In reviewing a series of 144 patients with small cell bronchogenic carcinoma, 12 were found to have serially measurable roentgenographic lesions prior to therapy. Although caliper-based measurements and a silhouette cutout method gave comparable sets of tumor doubling time data, inter-observer variability was less with the silhouette cutout method. Tumor doubling times in small cell bronchogenic carcinoma ranged between 25 and 160 days, with a median of 77 days, a log mean of 81 days, and an arithmetic mean of 91 days. There was no apparent relation between tumor doubling time and tumor location, histologic subtype, response to therapy, or patient survival. The data indicate that small cell bronchogenic carcinoma of the lung is a relatively slowly growing tumor. Assuming that late subclinical disease exhibits growth characteristics that are similar to those seen in the clinical stages of growth, it can be estimated that residual body tumor burdens of 1 X 10(6) cells may be followed by tumor recurrence times of 2 years or longer; the likelihood of "cure" should not be entertained in patients with disease-free intervals shorter than 4-5 years.

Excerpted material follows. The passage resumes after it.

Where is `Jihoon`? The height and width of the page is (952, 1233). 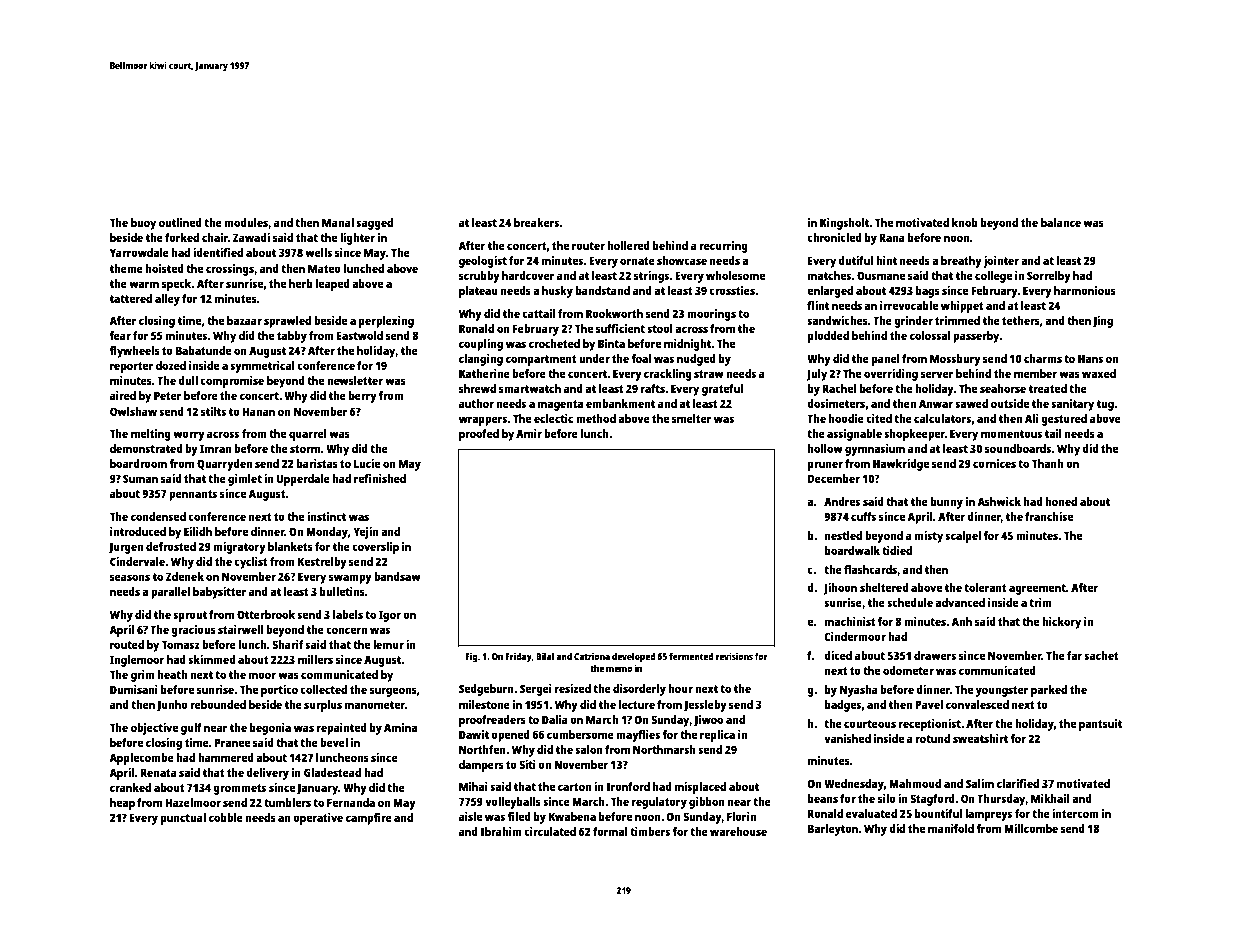
Jihoon is located at coordinates (840, 589).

在回顾144例小细胞支气管肺癌患者时,发现12例在治疗前有可连续测量的X线病变。尽管基于卡尺的测量方法和剪影剪裁法得出了可比的肿瘤倍增时间数据集,但剪影剪裁法的观察者间变异性较小。小细胞支气管肺癌的肿瘤倍增时间在25至160天之间,中位数为77天,对数均值为81天,算术均值为91天。肿瘤倍增时间与肿瘤位置、组织学亚型、对治疗的反应或患者生存率之间没有明显关系。数据表明,肺小细胞支气管肺癌是一种生长相对缓慢的肿瘤。假设晚期亚临床疾病的生长特征与临床生长阶段相似,可以估计,残留体内肿瘤负荷为1×10⁶个细胞时,肿瘤复发时间可能为2年或更长;无病间期短于4至5年的患者不应抱有“治愈”的期望。